#### Source passage
== == ==

Hey! I'm 15 1/2 and I play varsity football as a lineman/kicker/punter. I would like to stop being a lineman and be more as a fullback. I weigh 165 if that means anything which from the few topics that I've read, it does. Anyways, my sprint form right now doesn't feel right because when my foot comes forward it kind of "flops" and doesn't stay erect which probably decreases my aerodynamic ability. Then I read on a site that says that when your foot lands it should land directly beneath of your center of gravity so that you are creating more of a push. Well, when I was running at weightlifting yesterday (Thursday) I didn't feel like I was moving very fast. It was more smooth and my feet weren't flopping but I didn't feel like I was moving very fast. Can someone please help?
James
James
Trying to time your breathing with your strides can lead to either too much or not not enough breaths being taken if you adhere to it strictly. For myself, when I'm doing 400 meter intervals (my version of sprinting) I generally exhale every 3rd stride. During a normal paced run it's usually every 4th stride. But I also leave that open to change so that I can meet my bodys oxygen requirements.
The best thing you can do is keep working at it. Running form becomes natural the more running you do. There is no one perfect method of doing anything. Go to the library, keep looking on-line, etc. You may find a site that caters strictly to sprinters.

== == ==

#### Exercise 1
Print the stretch of the sprint form discussion from "The best thing" through "strictly to sprinters.", word for word.
#### Exercise 2
Write what follows the last sentence of the sprint form discussion, carrying the thread on from there.

#### Data block
== == ==

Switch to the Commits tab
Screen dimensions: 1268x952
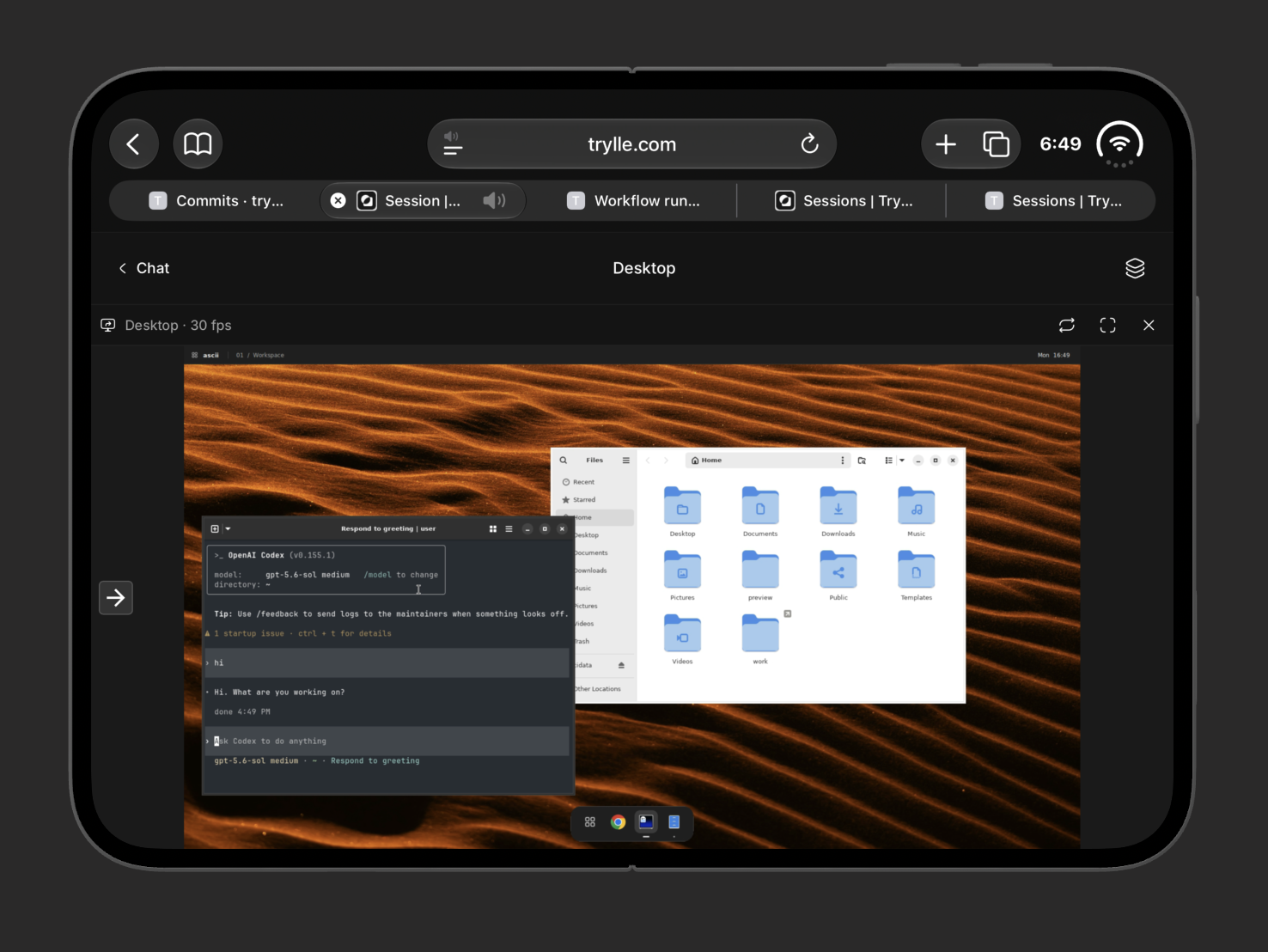click(x=216, y=200)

== == ==

#### Answer 1
The best thing you can do is keep working at it. Running form becomes natural the more running you do. There is no one perfect method of doing anything. Go to the library, keep looking on-line, etc. You may find a site that caters strictly to sprinters.

#### Answer 2
James
It sounds like to me the strides you're taking just aren't big enough and that's why you feel like you're moving slow. It may sound silly but you should try sprinting with an exaggerated stride, going as fast as you can but covering as much as ground as you can with each push-off as you can.
But definitely you should ask the track coach. And yes the optimum place for your foot to land is on the front of your foot (the balls of your feet, under your toes) but you shouldn't be paying attention to that when your'e runnig./
Hey! Thanks for the info, it answered pretty much everything. When I'm at weight lifting there's this trackstar that goes, I'll watch his technique because he's really fast! But yah, thanks for the site man!
James
You're a lineman, too...so i would think you're muscular enough already.
James
The best advice that has been given so far is GET A COACH to look at your technique. We can go back and forwards here, give all sorts of advice and still never get to the root cause of your problems. The truth is without seeing you run WE ARE ALL JUST GUESSING. The track coach can at least give you the basics of good sprint technique in about 30 minutes then it's up to you to practice, practice, practice.
Practice makes permenent; sometimes even perfect.
In sprint training you are predominately training your alactic system, not the aerobic system and barely even the anareobic system so breathing pattens are secondary.
Watch a good standard 50 metre freestyle race. Swimmers take only one breath over the distance. It's the same in running/sprinting, you take a deep breath, build up internal pressure and release your breath over say 15/20/30 metres. This I imagine is the distance you would be running over in your football. Reaction time, short explosive power running.
True "form alone will not make you faster" but it is the first and MOST IMPORTANT thing in sprinting if not you are just repeating any bad habitsyou may have.
This is the job for your track coach to sort out !!!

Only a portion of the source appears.